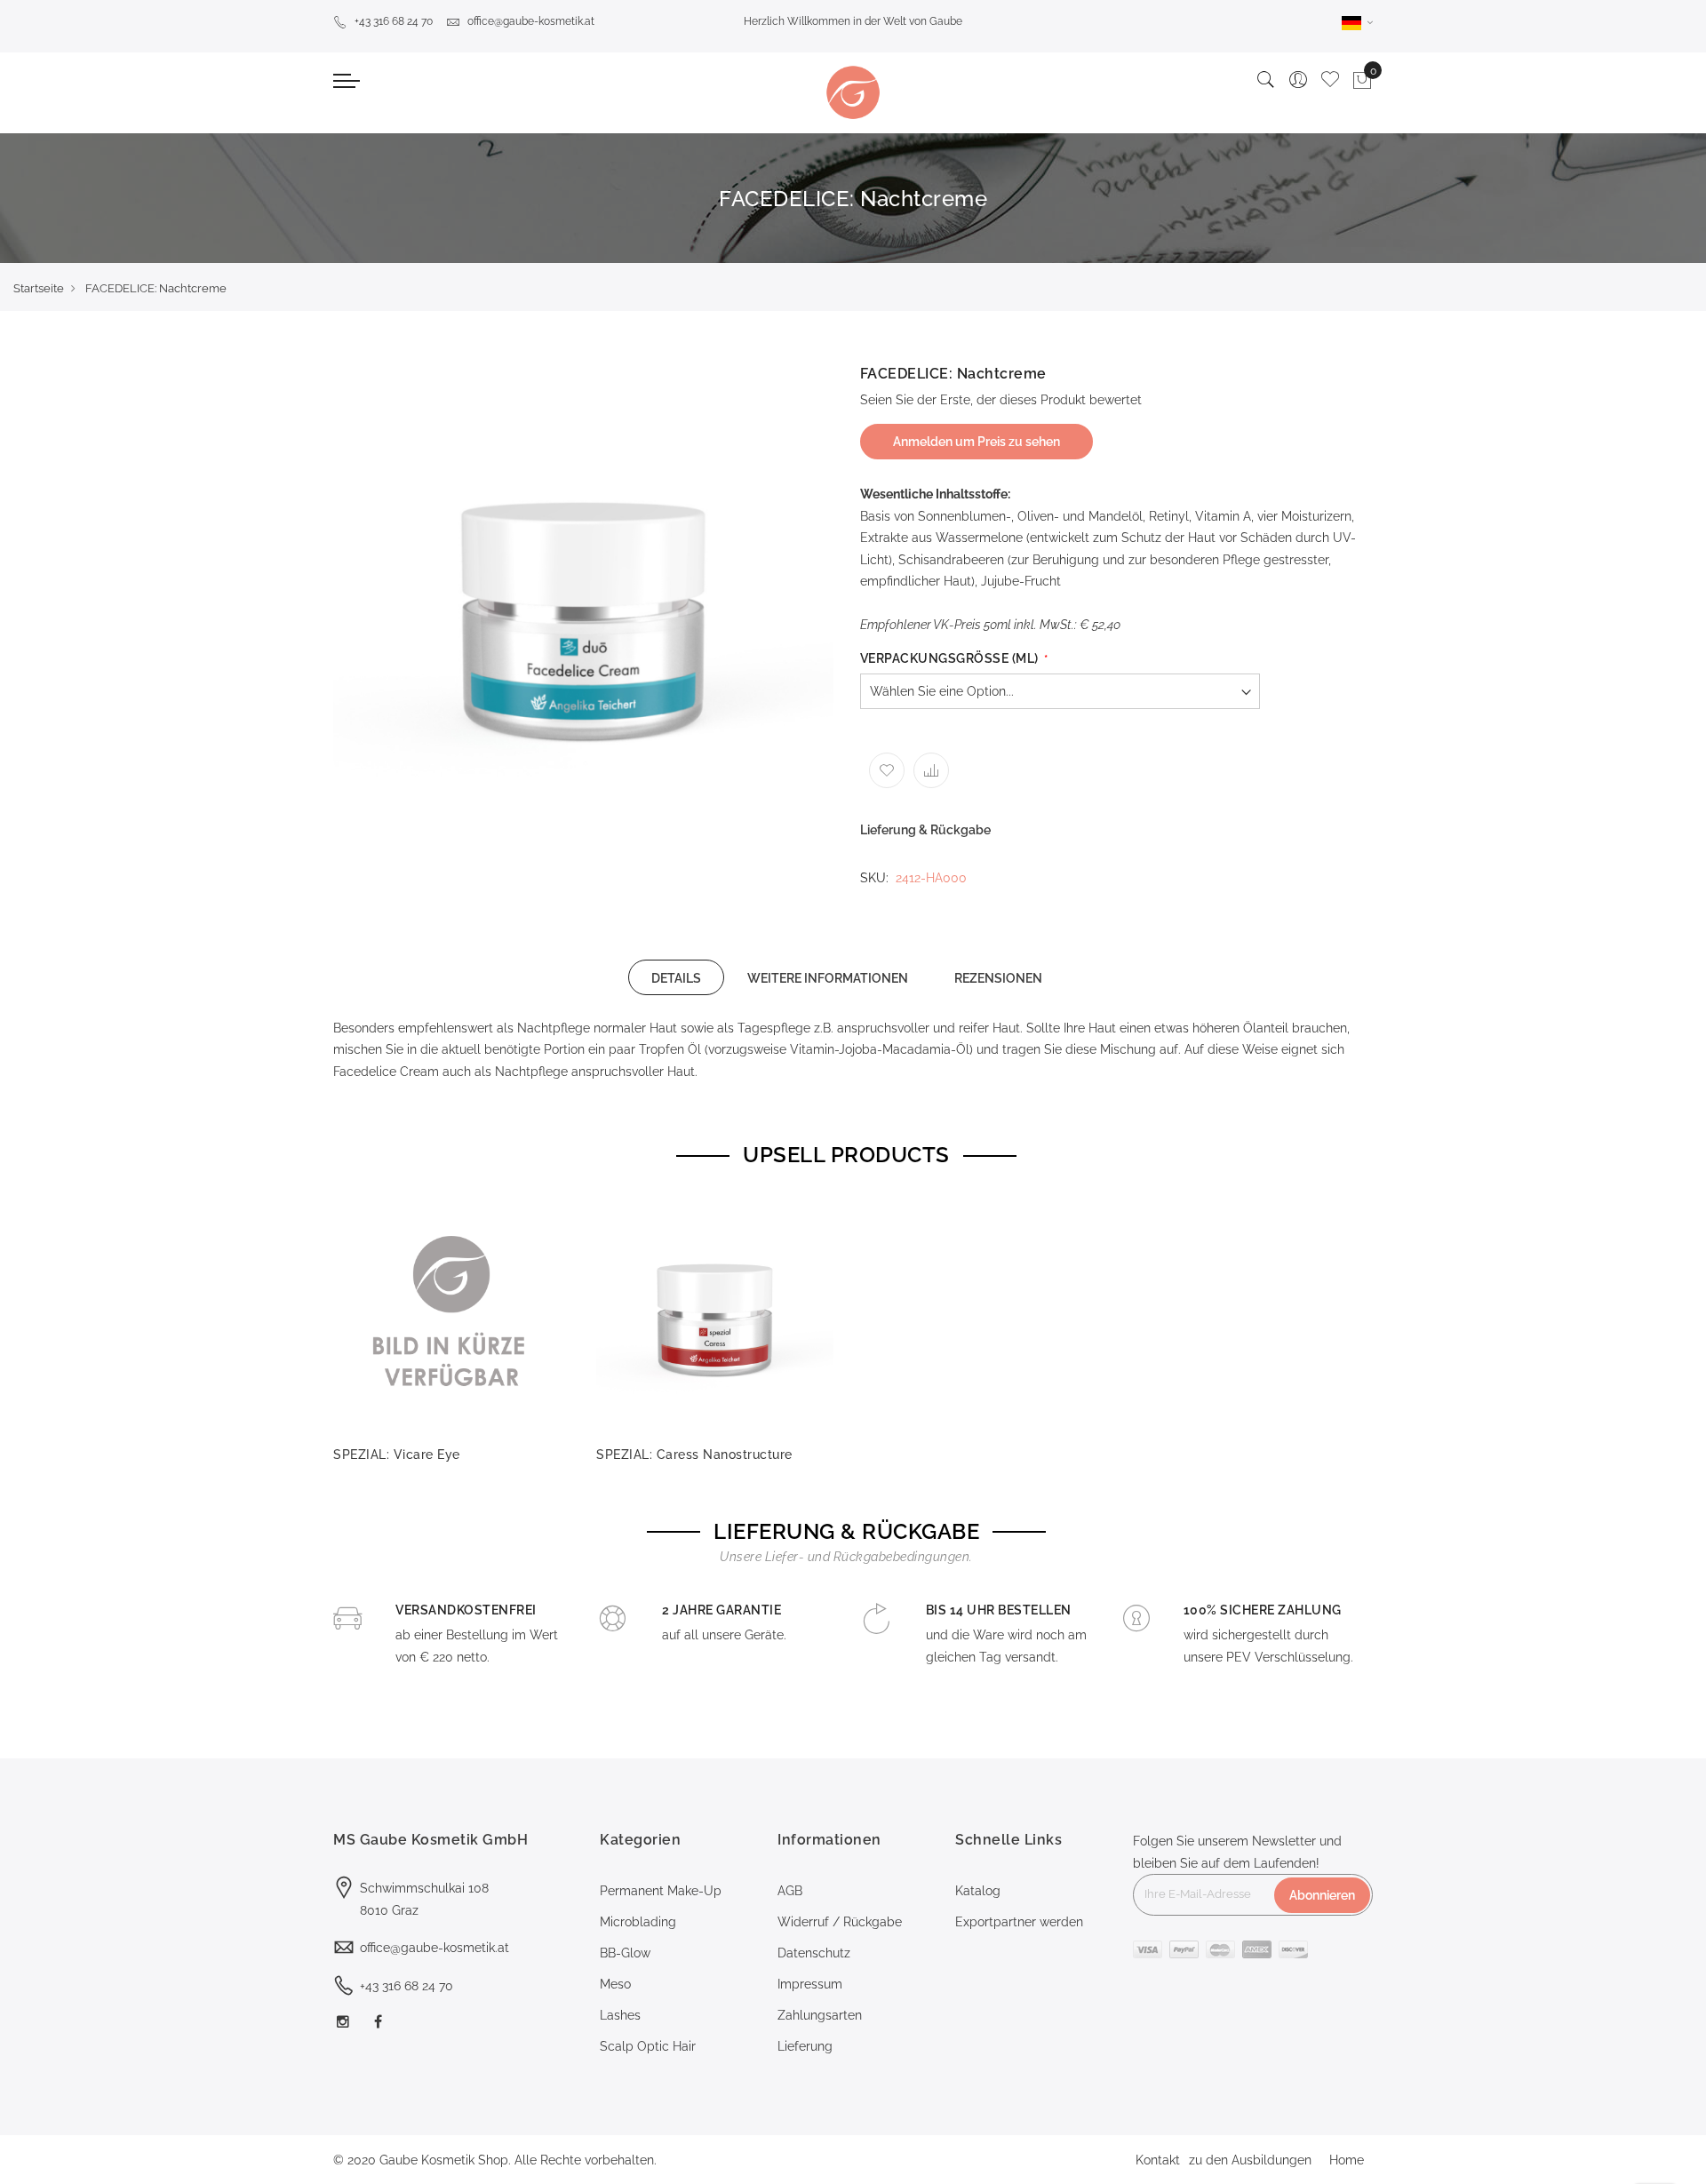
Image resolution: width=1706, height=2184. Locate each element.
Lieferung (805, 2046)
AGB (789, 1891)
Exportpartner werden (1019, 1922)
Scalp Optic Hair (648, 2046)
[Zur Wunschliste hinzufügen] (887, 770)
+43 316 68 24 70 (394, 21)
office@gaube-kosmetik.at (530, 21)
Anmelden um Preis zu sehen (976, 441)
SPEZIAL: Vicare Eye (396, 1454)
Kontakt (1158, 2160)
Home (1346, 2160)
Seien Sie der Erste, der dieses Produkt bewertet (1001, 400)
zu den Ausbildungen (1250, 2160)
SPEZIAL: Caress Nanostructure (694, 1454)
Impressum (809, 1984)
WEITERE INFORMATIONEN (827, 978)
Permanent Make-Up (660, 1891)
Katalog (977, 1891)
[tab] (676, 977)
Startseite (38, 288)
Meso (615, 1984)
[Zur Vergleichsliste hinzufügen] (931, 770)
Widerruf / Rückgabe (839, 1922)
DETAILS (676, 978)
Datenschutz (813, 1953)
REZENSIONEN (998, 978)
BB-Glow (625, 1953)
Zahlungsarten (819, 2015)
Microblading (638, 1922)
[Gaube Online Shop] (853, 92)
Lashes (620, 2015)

* * *

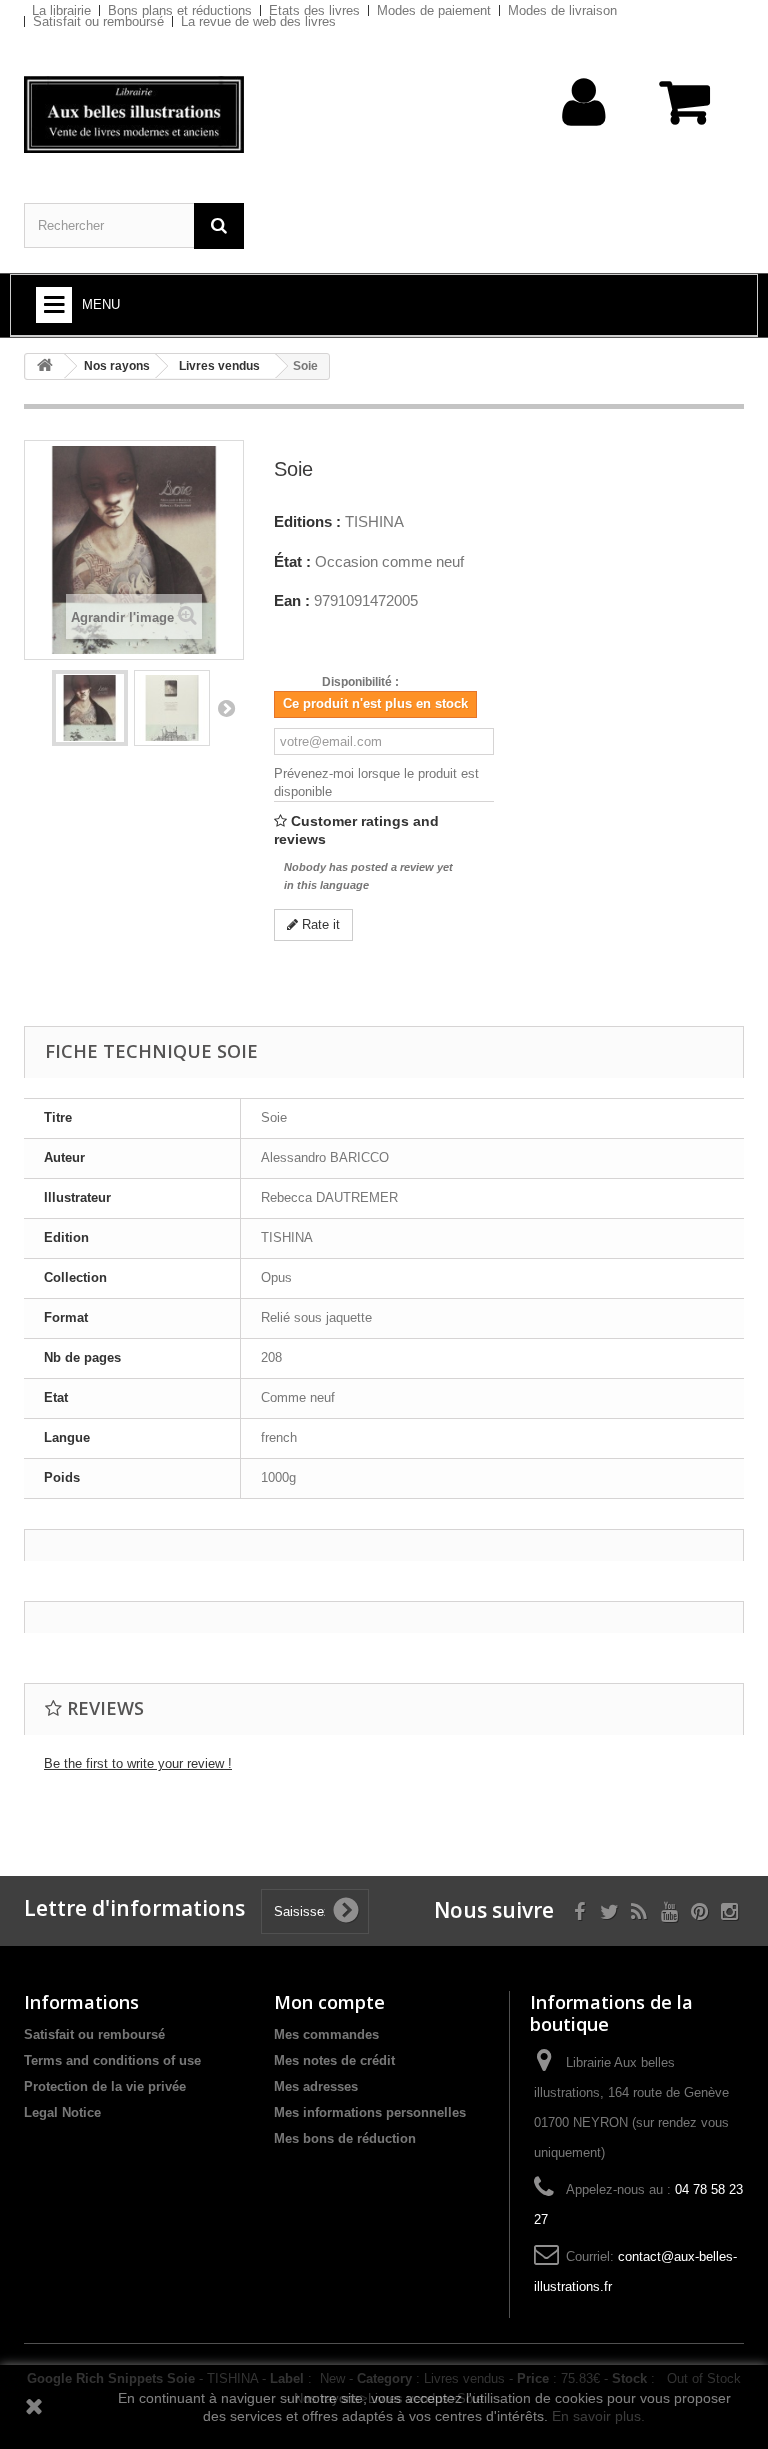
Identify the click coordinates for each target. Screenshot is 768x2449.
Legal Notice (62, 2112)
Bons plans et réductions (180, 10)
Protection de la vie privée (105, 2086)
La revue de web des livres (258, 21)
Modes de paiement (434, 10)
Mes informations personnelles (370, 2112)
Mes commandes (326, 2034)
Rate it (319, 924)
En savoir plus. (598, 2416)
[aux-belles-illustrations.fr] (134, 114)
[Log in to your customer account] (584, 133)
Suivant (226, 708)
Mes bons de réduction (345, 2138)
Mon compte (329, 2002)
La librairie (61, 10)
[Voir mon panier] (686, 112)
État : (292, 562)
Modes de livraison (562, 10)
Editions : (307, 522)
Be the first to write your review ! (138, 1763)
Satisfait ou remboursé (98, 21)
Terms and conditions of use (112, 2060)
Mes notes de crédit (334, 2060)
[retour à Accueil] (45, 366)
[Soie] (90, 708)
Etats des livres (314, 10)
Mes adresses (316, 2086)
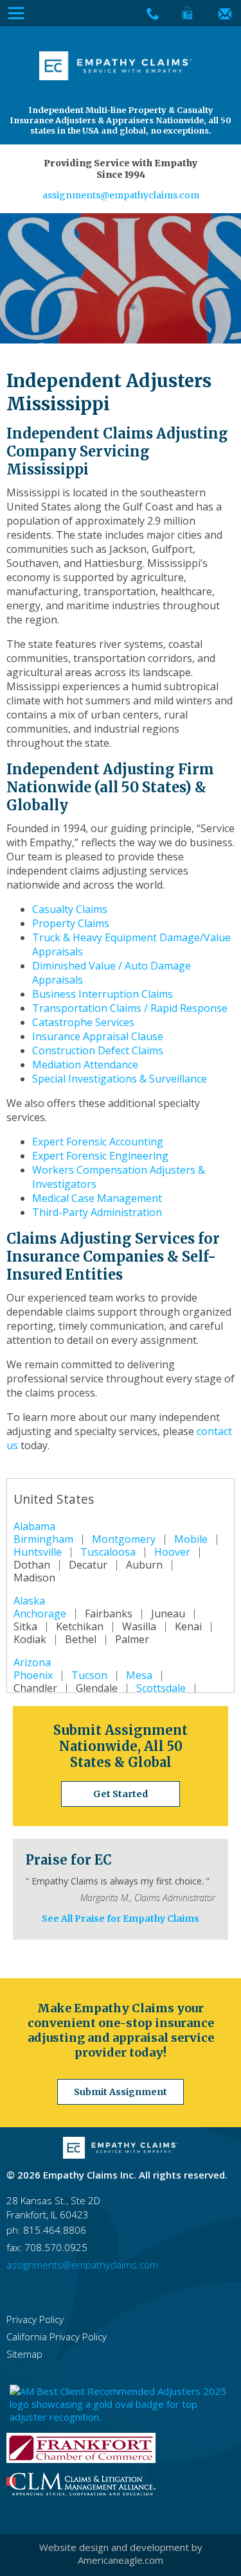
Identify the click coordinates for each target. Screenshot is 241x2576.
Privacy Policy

* * *

→ **Description of the task**: Beginning at the line above that contains "La revue de web des livres (258, 21)" and going on through the line that contains "Privacy Policy", please copy every line exactly, leaving the pictures out and adding nothing.

→ **Solution for this task**:
La revue de web des livres (258, 21)
Modes de paiement (434, 10)
Mes informations personnelles (370, 2112)
Mes commandes (326, 2034)
Rate it (319, 924)
En savoir plus. (598, 2416)
[aux-belles-illustrations.fr] (134, 114)
[Log in to your customer account] (584, 133)
Suivant (226, 708)
Mes bons de réduction (345, 2138)
Mon compte (329, 2002)
La librairie (61, 10)
[Voir mon panier] (686, 112)
État : (292, 562)
Modes de livraison (562, 10)
Editions : (307, 522)
Be the first to write your review ! (138, 1763)
Satisfait ou remboursé (98, 21)
Terms and conditions of use (112, 2060)
Mes notes de crédit (334, 2060)
[retour à Accueil] (45, 366)
[Soie] (90, 708)
Etats des livres (314, 10)
Mes adresses (316, 2086)
Identify the click coordinates for each target. Screenshot is 241x2576.
Privacy Policy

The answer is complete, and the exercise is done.